## Supplied information
==*==
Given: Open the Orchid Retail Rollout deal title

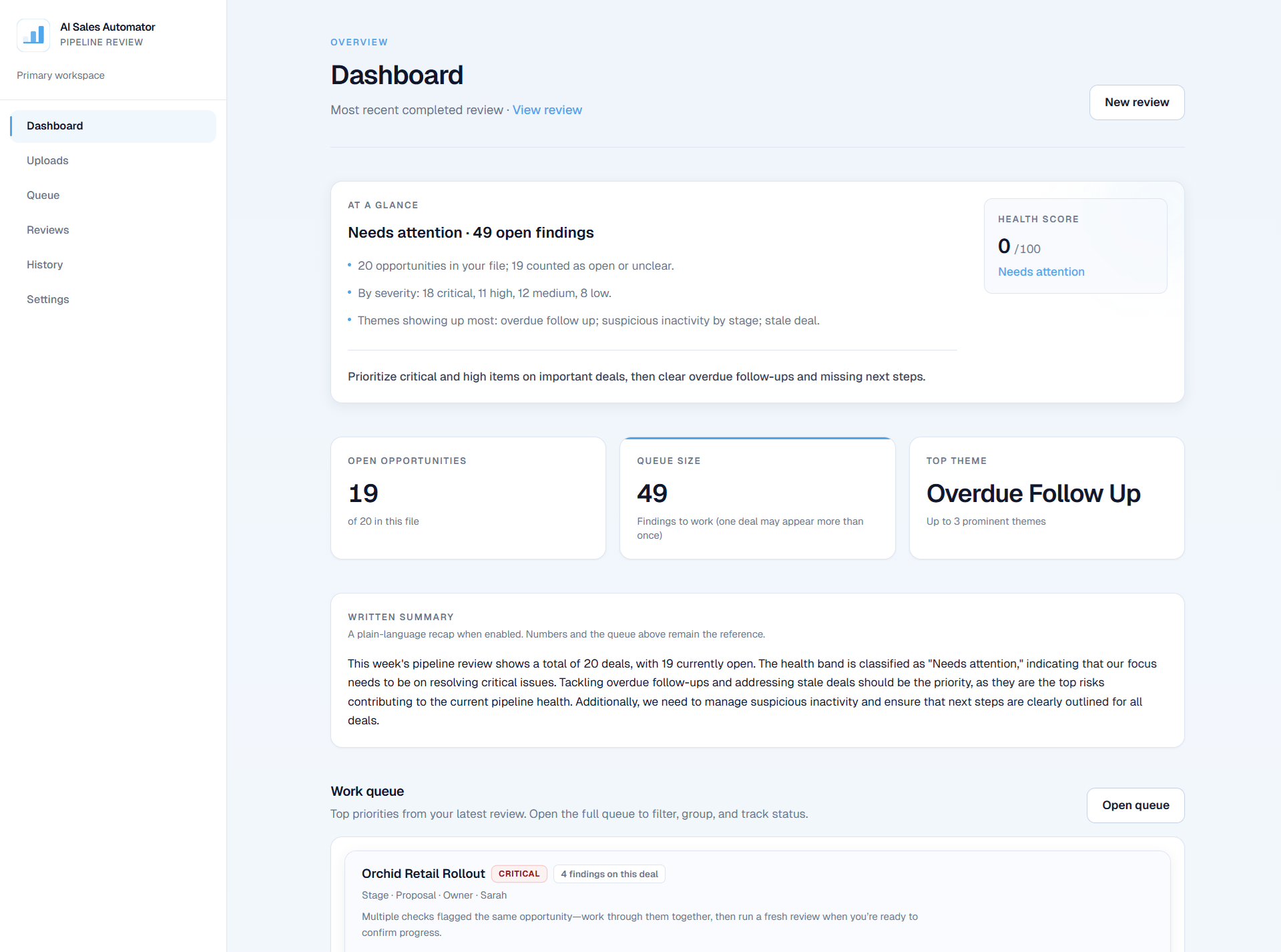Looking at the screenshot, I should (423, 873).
==*==
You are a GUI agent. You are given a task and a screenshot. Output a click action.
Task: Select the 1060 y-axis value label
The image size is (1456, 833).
==*==
Please rewrite only the lines from the line with "Given: Open the" up to and including the line with "Looking at the", replacing "Orchid" with "Cedar" and leaving everything else unchanged. Leave the pictures out of your answer.

## Answer for the task
Given: Open the Cedar Retail Rollout deal title

Looking at the screenshot, I should (423, 873).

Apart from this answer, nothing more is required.